Deutscher Gewerkschaftsbund

PM 013 - 01.05.2024

1. Mai: Auf den Straßen für mehr Lohn, mehr Freizeit, mehr Sicherheit, mehr Demokratie

DGB-Bezirksvorsitzende Wingertszahn sieht Gewerkschaften im Aufwind

1. Mai-Kundgebung

DGB RLP/SL

Die zentrale Veranstaltung des DGB Bezirks Rheinland-Pfalz / Saarland fand in diesem Jahr am Nachmittag in Mainz mit einer Kundgebung auf dem Liebfrauenplatz statt. Zuvor war ein Demonstrationszug vom DGB-Haus in der Kaiserstraße durch die Innenstadt bis zum Kundgebungsort gezogen. Die insgesamt 19 Veranstaltungen am und um den 1. Mai 2024 im gesamten Bezirk standen unter dem Motto „Mehr Lohn, mehr Freizeit, mehr Sicherheit, mehr Demokratie“.

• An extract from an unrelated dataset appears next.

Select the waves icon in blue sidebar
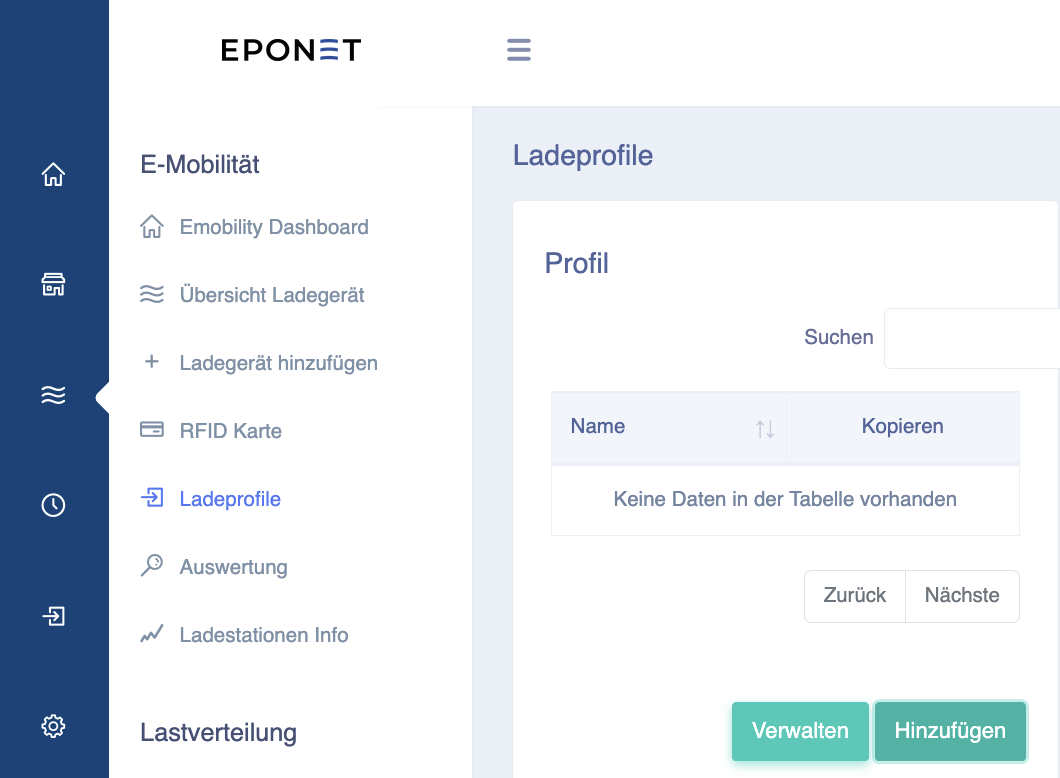Viewport: 1060px width, 778px height. 53,395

Susanne Wingertszahn, Vorsitzende des DGB Rheinland-Pfalz / Saarland, mit Ministerpräsidentin Malu Dreyer Hauptrednerin in Mainz, freute sich über die gut besuchten Veranstaltungen im Bezirk und sah die Gewerkschaften gewappnet für die Zukunft: „Die Gewerkschaften zählen Eintritte wie seit Jahrzehnten nicht mehr. Das gibt uns Rückenwind. Es bestätigt uns darin, dass wir die passenden Antworten für die Probleme unserer Zeit haben“, so Wingertszahn.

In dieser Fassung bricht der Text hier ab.